Gespeicherte Einträge:

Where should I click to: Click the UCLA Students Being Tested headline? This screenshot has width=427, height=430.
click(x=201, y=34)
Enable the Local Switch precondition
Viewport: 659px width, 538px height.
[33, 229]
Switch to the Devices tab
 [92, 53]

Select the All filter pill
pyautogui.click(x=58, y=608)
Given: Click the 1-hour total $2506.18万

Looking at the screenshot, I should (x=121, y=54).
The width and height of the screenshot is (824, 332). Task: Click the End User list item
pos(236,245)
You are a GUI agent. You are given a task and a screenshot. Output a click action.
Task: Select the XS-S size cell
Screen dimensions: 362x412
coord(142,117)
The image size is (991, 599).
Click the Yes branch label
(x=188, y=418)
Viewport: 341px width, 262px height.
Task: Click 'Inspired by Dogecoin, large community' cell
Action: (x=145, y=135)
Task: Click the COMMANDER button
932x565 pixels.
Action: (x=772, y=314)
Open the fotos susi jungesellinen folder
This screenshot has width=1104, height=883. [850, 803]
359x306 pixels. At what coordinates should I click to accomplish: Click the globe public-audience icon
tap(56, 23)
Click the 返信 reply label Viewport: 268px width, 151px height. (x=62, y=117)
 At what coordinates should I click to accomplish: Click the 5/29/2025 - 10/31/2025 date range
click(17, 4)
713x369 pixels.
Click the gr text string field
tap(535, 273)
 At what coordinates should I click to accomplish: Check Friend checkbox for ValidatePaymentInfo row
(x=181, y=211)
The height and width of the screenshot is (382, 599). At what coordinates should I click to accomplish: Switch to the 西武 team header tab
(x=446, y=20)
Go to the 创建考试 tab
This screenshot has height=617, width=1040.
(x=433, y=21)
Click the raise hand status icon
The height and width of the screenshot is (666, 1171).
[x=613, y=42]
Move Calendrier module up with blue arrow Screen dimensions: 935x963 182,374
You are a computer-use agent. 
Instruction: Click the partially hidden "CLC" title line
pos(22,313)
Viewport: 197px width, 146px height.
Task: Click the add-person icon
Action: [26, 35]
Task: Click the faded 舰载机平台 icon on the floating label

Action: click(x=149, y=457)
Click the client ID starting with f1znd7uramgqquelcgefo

→ Gestellte Aufgabe:
Schreib bitte sämtliche Einträge oben Zeile für Zeile unverändert nieder.

→ Antwort zur Aufgabe:
Where should I click to: Click the UCLA Students Being Tested headline? This screenshot has width=427, height=430.
click(x=201, y=34)
Enable the Local Switch precondition
Viewport: 659px width, 538px height.
[33, 229]
Switch to the Devices tab
 [92, 53]

Select the All filter pill
pyautogui.click(x=58, y=608)
Given: Click the 1-hour total $2506.18万

Looking at the screenshot, I should (x=121, y=54).
The width and height of the screenshot is (824, 332). Task: Click the End User list item
pos(236,245)
You are a GUI agent. You are given a task and a screenshot. Output a click action.
Task: Select the XS-S size cell
Screen dimensions: 362x412
coord(142,117)
The image size is (991, 599).
Click the Yes branch label
(x=188, y=418)
Viewport: 341px width, 262px height.
Task: Click 'Inspired by Dogecoin, large community' cell
Action: (x=145, y=135)
Task: Click the COMMANDER button
932x565 pixels.
Action: (x=772, y=314)
Open the fotos susi jungesellinen folder
This screenshot has width=1104, height=883. [850, 803]
359x306 pixels. At what coordinates should I click to accomplish: Click the globe public-audience icon
tap(56, 23)
Click the 返信 reply label Viewport: 268px width, 151px height. (x=62, y=117)
 At what coordinates should I click to accomplish: Click the 5/29/2025 - 10/31/2025 date range
click(17, 4)
713x369 pixels.
Click the gr text string field
tap(535, 273)
 At what coordinates should I click to accomplish: Check Friend checkbox for ValidatePaymentInfo row
(x=181, y=211)
The height and width of the screenshot is (382, 599). At what coordinates should I click to accomplish: Switch to the 西武 team header tab
(x=446, y=20)
Go to the 创建考试 tab
This screenshot has height=617, width=1040.
(x=433, y=21)
Click the raise hand status icon
The height and width of the screenshot is (666, 1171).
[x=613, y=42]
Move Calendrier module up with blue arrow Screen dimensions: 935x963 182,374
You are a computer-use agent. 
Instruction: Click the partially hidden "CLC" title line
pos(22,313)
Viewport: 197px width, 146px height.
Task: Click the add-person icon
Action: [26, 35]
Task: Click the faded 舰载机平台 icon on the floating label

Action: click(x=149, y=457)
Click the client ID starting with f1znd7uramgqquelcgefo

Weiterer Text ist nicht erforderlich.